But what about, specifically, the dreams of painting? “There’s a misconception that dreams happen to us, but we actually happen to dreams. We shape them, using our waking life as a vocabulary,” Mr. Wallace says, his Edinburgh-accented voice still coming and going in fits and bursts. “That’s what Adrien is doing when he dreams; assembling fragments of his experience in the waking world. Working to resolve tension.”

‘You can feel a part of humanity at any given hour [in New York City]. I think in a lot of other cities, certainly in L.A., you end up feeling more lonesome because you’re isolated.’
‘You can feel a part of humanity at any given hour [in New York City]. I think in a lot of other cities, certainly in L.A., you end up feeling more lonesome because you’re isolated.’

A portrait composed from the tensions in Mr. Brody’s waking life would paint an eclectic picture indeed. Twenty-four hours before we spoke, the actor was in Guatemala alongside Mr. Zapata delivering artwork to Fundacion G&T, the charity branch of G&T Continental bank. He’s a traveler, mixing pleasure cruises with philanthropy in equal measure. He’s backpacked in Vietnam, he says, as well as through Cambodia. All fuel for his art, yes, a foundation for his acting as well, but also a constant, integral reminder of life outside a city where “everyone always has a paper or Styrofoam cup in their hand.”

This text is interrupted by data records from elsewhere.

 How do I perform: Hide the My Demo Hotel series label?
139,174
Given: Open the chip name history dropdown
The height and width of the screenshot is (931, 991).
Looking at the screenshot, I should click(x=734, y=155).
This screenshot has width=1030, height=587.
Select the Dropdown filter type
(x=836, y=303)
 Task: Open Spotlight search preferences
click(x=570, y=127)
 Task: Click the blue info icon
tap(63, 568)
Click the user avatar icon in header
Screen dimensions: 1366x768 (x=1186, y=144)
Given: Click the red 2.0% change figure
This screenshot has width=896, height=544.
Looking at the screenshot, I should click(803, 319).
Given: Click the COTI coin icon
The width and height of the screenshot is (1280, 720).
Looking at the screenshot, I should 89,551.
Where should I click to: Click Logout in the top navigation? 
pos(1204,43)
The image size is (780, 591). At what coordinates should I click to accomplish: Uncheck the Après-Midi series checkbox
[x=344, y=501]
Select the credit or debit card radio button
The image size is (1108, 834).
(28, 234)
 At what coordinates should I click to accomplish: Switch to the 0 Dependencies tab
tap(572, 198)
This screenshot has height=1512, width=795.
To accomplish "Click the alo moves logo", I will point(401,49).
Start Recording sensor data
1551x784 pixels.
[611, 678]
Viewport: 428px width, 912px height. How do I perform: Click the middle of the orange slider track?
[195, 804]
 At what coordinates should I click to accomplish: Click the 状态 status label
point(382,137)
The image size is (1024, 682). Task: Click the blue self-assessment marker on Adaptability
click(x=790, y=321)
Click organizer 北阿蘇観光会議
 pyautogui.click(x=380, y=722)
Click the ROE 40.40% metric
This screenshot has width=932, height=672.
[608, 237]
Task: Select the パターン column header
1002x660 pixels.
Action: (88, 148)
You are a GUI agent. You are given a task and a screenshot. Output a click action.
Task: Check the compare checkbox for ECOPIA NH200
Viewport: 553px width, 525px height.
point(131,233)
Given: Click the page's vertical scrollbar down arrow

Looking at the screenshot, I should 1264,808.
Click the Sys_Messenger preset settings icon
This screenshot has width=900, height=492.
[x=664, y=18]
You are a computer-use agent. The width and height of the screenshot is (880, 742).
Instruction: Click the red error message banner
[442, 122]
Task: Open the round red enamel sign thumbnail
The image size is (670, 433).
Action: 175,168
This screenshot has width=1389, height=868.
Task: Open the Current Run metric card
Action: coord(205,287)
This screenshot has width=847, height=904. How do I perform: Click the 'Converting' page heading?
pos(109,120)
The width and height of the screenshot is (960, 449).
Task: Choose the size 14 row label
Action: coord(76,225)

“That looks different when I just came back from witnessing complete deforestation in the Sumatran rainforests, or in Borneo,” he says. “They burn these rainforests, destroy the natural habitat for the orangutan, and the rhinoceros, and the tigers and the poor elephants. And then that carbon emission ends up polluting the world. There is all this stuff that we’re oblivious to as we sip on our instantly accessible, delicious cup of coffee and toss two and a half cups away.”

He’s quick to clarify, “I’m guilty of it as well, to a certain extent.” And that’s an important point, for him. That everything—his art, his imagery, his choice of roles—is not a judgment.

That’s part of what makes Mr. Brody such a mystery to ponder, that juxtaposition, a man of both city and nature, quiet and loud. Dream and reality. It keeps him coming back to New York City, to a Manhattan that has changed, but still has its pockets of mystery to uncover, art that hasn’t been Instagrammed. A city where, despite the fact people hold a paper cup in their hand, at least they do so together. “You can feel a part of humanity at any given hour here. I think in a lot of other cities, certainly in L.A., you end up feeling more lonesome because you’re isolated.” A pause, then: “People…are isolated.”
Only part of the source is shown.